> **Task description**:
Write out the lines starting at the one that holds "This screenshot has width=1400, height=843." and ending with the final line of the data, exactly and with no others.

· · ·

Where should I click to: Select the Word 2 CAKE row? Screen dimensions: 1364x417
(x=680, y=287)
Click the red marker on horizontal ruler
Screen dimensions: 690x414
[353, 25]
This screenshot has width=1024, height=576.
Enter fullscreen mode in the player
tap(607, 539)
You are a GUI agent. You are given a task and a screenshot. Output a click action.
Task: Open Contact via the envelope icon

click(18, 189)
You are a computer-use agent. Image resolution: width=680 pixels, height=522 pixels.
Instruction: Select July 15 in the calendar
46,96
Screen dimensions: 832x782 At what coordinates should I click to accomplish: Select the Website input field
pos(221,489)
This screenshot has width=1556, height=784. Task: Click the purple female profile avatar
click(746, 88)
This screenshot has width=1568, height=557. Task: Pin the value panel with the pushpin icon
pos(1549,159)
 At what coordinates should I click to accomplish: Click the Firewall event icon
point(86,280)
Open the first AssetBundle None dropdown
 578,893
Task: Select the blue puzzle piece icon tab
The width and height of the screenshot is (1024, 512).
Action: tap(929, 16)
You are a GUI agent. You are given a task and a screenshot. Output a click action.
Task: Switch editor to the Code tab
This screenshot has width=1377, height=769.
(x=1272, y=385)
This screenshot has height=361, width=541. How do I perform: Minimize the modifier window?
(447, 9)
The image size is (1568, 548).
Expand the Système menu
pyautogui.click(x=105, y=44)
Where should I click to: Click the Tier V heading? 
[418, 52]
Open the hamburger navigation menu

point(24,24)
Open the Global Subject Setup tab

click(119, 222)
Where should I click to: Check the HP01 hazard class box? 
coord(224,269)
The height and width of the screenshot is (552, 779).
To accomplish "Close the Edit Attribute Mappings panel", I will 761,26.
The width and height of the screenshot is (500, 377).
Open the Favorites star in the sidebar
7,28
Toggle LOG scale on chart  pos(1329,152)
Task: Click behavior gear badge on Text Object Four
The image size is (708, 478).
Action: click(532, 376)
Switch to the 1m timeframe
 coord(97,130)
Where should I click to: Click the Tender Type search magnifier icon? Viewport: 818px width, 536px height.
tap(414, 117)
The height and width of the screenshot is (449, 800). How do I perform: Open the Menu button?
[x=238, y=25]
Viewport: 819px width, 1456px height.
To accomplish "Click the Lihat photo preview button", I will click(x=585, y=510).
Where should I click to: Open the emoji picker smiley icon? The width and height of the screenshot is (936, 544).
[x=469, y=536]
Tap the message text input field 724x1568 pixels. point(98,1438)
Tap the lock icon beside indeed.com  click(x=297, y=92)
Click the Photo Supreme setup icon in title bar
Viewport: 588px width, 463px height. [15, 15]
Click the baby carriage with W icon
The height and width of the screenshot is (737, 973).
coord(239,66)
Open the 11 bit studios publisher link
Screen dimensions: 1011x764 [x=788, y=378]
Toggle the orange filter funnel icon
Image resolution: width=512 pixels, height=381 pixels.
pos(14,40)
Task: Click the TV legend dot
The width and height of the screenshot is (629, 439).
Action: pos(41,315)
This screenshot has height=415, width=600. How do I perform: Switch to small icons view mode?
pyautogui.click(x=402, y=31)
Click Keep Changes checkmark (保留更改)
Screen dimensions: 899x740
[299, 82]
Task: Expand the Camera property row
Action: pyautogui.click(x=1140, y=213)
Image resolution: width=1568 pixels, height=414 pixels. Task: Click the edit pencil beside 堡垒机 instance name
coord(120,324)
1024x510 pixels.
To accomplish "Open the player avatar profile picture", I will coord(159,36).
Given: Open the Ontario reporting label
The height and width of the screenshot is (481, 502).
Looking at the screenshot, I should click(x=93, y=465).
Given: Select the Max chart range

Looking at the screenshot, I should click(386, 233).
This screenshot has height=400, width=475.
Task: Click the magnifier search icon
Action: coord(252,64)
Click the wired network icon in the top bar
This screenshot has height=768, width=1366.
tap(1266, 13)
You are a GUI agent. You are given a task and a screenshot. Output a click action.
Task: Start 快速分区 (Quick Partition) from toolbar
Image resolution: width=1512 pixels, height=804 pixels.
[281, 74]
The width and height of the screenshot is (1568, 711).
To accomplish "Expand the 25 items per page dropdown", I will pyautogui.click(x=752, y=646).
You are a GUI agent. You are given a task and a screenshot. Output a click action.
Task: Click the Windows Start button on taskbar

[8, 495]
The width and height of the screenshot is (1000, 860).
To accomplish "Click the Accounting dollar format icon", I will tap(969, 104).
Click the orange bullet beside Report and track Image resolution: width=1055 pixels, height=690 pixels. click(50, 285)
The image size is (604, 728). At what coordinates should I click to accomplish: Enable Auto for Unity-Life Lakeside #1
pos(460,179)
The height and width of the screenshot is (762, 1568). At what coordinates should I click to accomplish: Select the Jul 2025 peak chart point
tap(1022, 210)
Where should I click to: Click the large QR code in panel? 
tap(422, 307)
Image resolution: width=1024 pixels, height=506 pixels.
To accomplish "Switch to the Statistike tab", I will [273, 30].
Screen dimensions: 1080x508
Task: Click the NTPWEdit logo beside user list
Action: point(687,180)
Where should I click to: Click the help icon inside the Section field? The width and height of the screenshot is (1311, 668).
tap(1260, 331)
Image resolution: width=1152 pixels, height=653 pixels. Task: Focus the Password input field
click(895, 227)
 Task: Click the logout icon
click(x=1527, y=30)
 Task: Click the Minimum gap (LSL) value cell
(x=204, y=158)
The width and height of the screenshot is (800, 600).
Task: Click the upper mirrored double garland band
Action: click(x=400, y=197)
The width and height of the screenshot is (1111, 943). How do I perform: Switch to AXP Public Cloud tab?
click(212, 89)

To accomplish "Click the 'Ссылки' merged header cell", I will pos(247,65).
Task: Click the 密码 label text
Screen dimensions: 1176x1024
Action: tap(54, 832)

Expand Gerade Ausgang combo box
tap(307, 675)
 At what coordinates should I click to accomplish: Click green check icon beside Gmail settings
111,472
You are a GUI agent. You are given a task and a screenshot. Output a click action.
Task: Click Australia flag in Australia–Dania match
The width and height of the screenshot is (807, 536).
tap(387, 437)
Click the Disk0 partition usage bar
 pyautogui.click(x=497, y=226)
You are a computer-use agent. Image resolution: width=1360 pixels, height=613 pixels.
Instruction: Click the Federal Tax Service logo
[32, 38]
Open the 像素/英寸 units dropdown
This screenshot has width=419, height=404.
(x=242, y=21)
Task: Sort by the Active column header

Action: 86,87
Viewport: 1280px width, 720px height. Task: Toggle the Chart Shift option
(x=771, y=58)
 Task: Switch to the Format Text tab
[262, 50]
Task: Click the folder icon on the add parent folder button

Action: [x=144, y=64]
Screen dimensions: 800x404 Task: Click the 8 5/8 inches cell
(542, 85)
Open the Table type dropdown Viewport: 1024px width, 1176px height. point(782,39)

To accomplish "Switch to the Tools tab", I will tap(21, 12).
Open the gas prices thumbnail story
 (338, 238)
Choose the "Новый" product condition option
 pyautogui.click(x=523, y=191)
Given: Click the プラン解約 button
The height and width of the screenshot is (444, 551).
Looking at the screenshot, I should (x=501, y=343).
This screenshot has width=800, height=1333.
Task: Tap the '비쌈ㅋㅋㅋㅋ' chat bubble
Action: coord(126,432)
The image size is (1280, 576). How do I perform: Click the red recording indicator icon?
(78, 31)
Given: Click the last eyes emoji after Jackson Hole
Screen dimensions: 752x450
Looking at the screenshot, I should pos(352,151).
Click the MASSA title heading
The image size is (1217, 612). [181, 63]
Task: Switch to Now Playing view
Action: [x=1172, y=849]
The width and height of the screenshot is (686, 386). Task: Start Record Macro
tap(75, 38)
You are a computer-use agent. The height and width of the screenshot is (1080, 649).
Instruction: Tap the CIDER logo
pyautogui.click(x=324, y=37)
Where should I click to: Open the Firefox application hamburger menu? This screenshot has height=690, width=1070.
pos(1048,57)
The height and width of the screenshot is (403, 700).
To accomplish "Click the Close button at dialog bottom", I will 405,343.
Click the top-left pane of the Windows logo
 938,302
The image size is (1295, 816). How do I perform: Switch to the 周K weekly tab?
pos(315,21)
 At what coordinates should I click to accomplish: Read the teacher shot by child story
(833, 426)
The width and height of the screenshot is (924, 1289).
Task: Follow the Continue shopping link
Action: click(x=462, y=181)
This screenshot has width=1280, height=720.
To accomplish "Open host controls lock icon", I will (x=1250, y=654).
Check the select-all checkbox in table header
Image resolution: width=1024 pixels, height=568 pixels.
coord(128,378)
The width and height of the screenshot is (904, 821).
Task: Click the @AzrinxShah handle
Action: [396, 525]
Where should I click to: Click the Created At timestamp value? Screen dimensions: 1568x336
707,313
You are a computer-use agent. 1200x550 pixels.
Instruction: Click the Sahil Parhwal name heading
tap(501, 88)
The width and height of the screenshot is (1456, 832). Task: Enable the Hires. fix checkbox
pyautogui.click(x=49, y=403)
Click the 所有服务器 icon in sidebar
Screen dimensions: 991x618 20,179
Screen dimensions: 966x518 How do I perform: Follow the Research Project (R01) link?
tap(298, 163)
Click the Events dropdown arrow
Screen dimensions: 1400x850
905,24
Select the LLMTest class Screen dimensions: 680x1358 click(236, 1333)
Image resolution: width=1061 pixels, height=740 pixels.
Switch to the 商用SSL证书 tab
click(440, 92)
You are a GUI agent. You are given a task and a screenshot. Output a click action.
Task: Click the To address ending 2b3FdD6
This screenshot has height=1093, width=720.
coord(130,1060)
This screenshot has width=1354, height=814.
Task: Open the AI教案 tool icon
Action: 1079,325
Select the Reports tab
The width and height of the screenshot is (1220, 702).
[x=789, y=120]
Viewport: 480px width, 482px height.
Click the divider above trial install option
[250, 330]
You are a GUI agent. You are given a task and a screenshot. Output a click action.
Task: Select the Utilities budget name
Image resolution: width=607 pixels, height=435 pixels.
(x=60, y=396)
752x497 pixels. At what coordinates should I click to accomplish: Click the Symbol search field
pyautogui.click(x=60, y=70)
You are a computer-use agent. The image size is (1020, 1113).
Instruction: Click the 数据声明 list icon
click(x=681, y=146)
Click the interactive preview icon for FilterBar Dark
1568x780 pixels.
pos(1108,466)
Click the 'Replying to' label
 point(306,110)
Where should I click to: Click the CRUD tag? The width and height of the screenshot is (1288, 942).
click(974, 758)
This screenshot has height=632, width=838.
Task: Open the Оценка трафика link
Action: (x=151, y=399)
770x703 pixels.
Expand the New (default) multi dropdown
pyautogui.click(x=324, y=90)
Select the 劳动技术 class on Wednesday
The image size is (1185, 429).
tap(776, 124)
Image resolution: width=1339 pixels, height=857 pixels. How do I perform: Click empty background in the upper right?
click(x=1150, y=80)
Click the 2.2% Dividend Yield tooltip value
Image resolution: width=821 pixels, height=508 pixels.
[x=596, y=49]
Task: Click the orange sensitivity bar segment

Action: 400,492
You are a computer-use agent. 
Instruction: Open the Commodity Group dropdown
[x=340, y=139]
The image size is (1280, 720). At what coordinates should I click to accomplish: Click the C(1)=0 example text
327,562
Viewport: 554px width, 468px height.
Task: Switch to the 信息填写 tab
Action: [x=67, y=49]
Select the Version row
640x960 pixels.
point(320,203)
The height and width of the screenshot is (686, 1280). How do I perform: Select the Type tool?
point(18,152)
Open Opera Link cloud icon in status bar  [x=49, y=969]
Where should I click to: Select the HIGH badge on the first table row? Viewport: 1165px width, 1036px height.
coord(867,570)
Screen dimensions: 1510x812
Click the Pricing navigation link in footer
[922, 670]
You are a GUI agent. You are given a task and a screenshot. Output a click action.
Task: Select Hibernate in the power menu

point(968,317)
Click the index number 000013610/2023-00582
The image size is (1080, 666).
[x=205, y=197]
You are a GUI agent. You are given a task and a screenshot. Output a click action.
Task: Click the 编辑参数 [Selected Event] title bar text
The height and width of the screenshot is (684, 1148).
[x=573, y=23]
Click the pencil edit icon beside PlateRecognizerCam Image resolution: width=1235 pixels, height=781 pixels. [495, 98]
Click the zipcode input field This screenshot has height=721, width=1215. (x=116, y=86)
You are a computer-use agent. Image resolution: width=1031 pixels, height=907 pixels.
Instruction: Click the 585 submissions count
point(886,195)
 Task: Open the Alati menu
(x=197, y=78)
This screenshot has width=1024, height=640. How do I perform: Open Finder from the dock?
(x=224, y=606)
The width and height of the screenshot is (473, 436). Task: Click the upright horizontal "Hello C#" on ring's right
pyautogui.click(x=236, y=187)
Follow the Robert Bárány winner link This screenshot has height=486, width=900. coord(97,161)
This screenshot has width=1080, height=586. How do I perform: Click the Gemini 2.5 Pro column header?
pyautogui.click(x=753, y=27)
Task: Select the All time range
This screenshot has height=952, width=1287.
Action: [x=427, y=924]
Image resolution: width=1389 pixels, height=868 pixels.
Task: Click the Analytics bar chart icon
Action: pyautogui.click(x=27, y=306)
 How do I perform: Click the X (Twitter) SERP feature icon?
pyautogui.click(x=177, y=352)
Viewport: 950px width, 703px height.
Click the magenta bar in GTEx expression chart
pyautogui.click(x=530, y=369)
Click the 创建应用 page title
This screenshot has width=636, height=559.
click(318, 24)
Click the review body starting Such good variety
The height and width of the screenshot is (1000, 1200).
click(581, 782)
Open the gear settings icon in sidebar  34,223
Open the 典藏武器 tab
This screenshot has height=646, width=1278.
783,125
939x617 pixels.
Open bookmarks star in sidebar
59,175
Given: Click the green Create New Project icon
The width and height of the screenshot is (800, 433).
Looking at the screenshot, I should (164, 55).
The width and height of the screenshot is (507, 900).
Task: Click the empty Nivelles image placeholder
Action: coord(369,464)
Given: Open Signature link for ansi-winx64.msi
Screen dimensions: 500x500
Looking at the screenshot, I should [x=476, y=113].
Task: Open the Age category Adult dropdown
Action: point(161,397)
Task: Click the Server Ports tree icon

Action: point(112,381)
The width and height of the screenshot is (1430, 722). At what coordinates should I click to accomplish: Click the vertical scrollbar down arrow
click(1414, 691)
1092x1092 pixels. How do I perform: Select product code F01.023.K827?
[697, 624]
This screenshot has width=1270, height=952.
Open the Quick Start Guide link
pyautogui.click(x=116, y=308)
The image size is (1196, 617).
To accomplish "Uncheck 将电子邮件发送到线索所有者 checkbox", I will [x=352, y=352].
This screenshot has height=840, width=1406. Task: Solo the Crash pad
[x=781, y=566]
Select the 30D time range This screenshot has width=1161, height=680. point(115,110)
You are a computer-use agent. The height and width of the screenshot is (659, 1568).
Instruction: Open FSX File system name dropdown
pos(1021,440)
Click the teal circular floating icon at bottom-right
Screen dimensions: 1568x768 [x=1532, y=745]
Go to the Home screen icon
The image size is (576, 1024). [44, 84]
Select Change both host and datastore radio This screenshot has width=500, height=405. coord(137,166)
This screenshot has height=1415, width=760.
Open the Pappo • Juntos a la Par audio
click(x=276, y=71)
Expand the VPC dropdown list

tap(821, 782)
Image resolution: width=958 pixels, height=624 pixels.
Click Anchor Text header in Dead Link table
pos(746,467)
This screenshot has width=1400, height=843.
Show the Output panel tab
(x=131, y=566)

· · ·

> **Exercise answer**:
This screenshot has width=1400, height=843.
Show the Output panel tab
(x=131, y=566)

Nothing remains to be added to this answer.